TO DO ▸
Search the listing below for the line containing "You are a computer-use". From there through the line containing "Instruction: Tap the muted bell status icon", transcribe every line exactly, both ends included.

──────── AVAILABLE DATA

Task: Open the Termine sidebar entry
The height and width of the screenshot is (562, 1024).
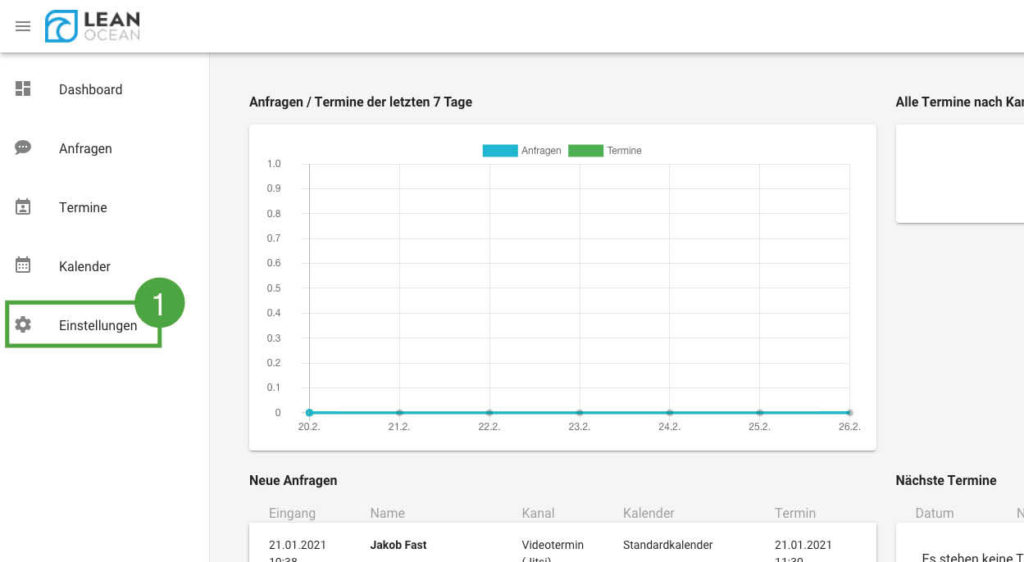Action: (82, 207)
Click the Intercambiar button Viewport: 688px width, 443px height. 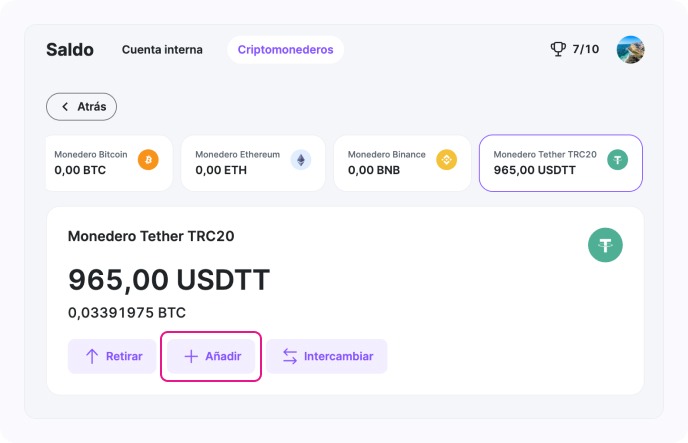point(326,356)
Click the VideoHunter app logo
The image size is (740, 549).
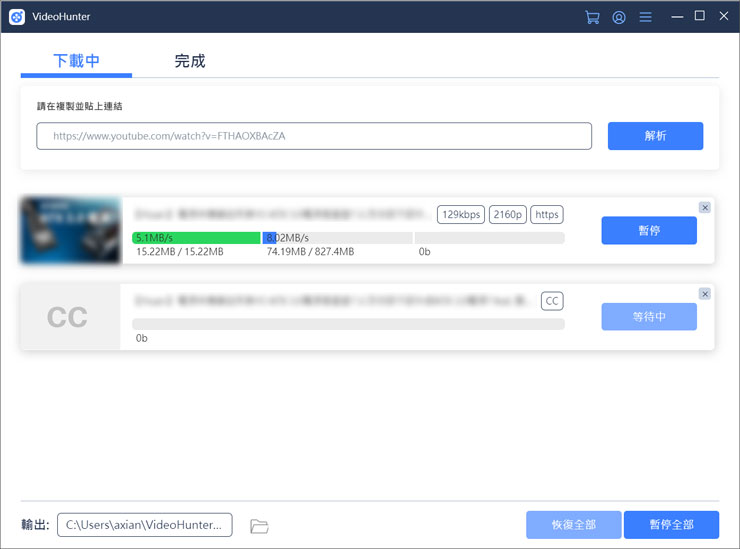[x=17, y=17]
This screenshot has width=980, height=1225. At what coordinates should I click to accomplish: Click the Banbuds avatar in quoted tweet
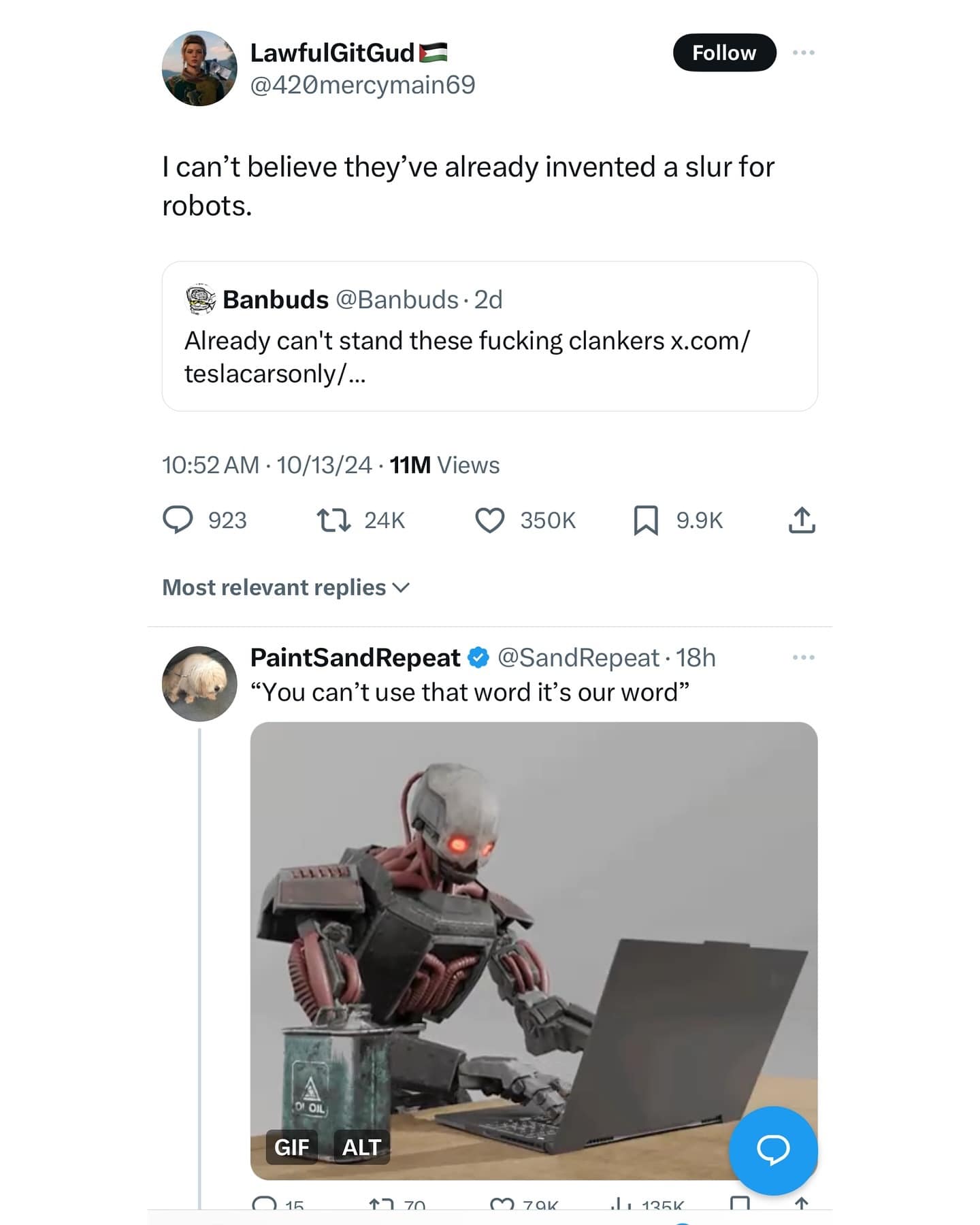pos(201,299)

────────────────
──────── AVAILABLE DATA

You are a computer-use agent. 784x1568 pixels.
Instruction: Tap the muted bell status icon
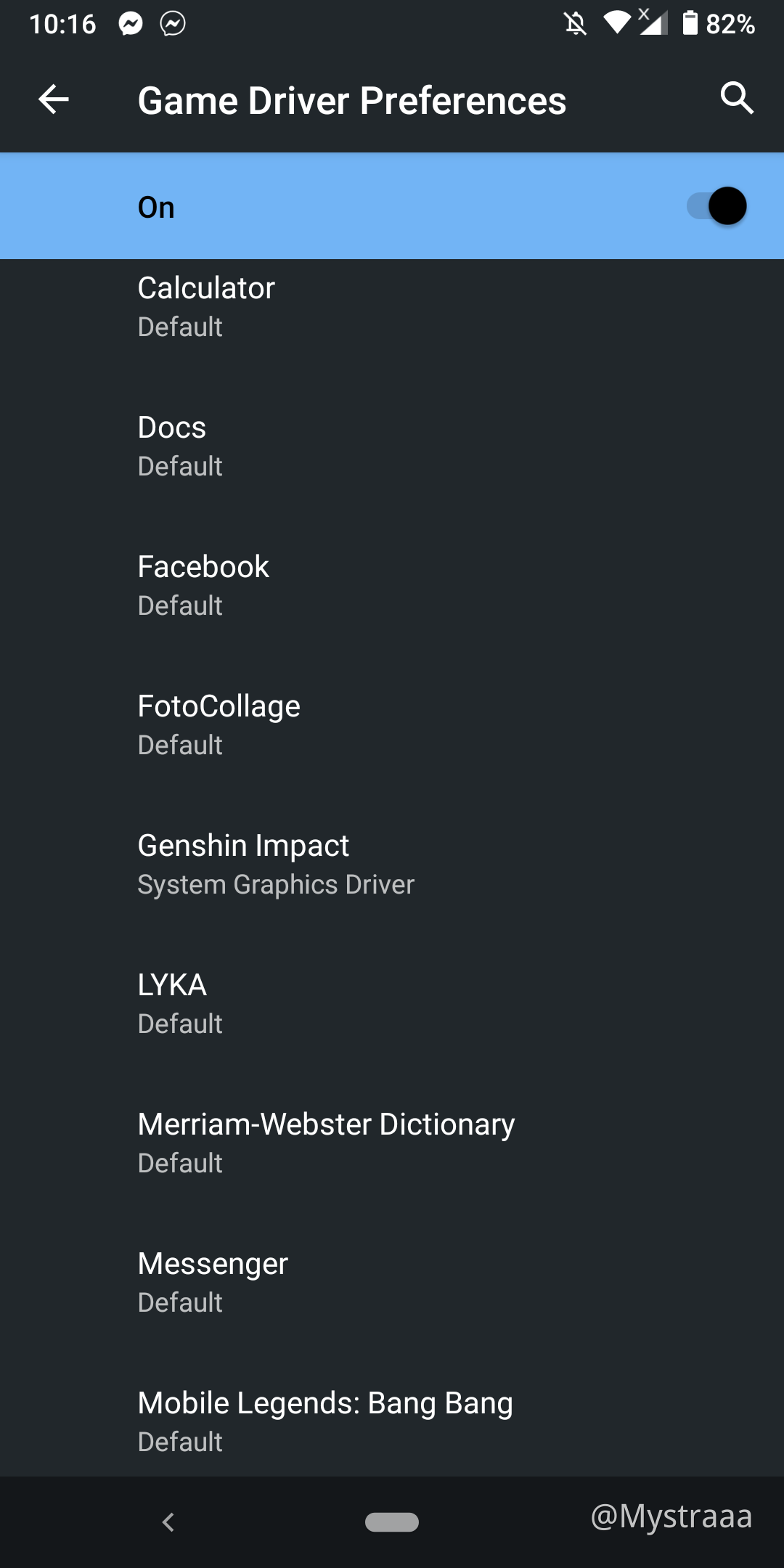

────────────────

REPLY ▸
You are a computer-use agent. 784x1568 pixels.
Instruction: Tap the muted bell status icon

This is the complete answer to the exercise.